Material quality is decent for this class, though, and all appears to be bolted together correctly, with no rattles or squeaks while I had the car. GM’s latest infotainment system, Infotainment 3, is full of connectivity features, responds quickly to inputs, and has very organized menus. The 8-inch touch screen has Apple Car Play, Android Auto, 4G LTE in-car Wi-Fi, OnStar and there are four USB ports around the interior.

The front seats are comfortable and supportive, providing and on my tester had heating for both driver and passenger. The cabin’s space is well utilized, although the roof line does impede cargo space somewhat. Legroom and headroom in the front and rear is good and the multi-adjustable rear seats slide, recline, and fold flat to create a perfectly even cargo floor.

How would I spec one?

The 3LT has almost everything I need, including the 2.0 turbocharged engine, which provides better fuel economy than the V6 (I averaged 21.5 mpg for the week versus 17 mpg in the V6) and more low-down torque. It’s also nearly as quick and in some instances feel quicker….ah the power of torque. I would option the larger 20-inch wheels since the 18’s are a tad small and don’t fill out the wheel wells enough.

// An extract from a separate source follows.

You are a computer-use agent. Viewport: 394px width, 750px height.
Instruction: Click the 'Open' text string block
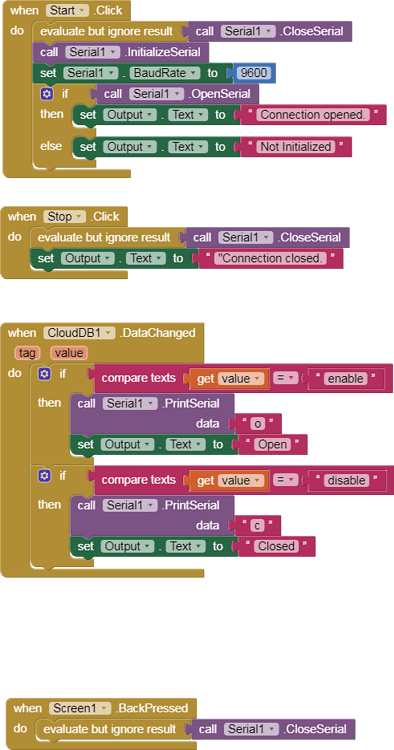pos(273,444)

The Blazer is a great car, fun to drive and offers plenty of cargo room for whatever you need. I would request that GM make the Rs available with the 2.0T engine, that would be my preference, and maybe they can up the power to with a little engine management tweaking. 300 hp and 320 lb -ft will do nicely thanks.

2020 Chevrolet Blazer 2.0T 3LT Numbers

BASE PRICE: $39,000
VEHICLE TYPE: Front-engine, front-/all-wheel-drive, 5-passenger, 4-door hatchback
ENGINE 2.0 liter turbocharged and inter-cooled DOHC 16-valve inline-4
TRANSMISSION: 9-speed automatic with manual shifting mode
POWER: 230 hp
TORQUE: 258 lb-ft
O–60 mph 6.6 secs
CARGO VOLUME: 30.5 ft³, 64.2 ft³ with seat area
CURB WEIGHT: 3,900 lb (est)
FUEL ECONOMY Combined/city/highway: 23/21/27 mpg
PROS: Great ride, spacious inside, quicker than expected.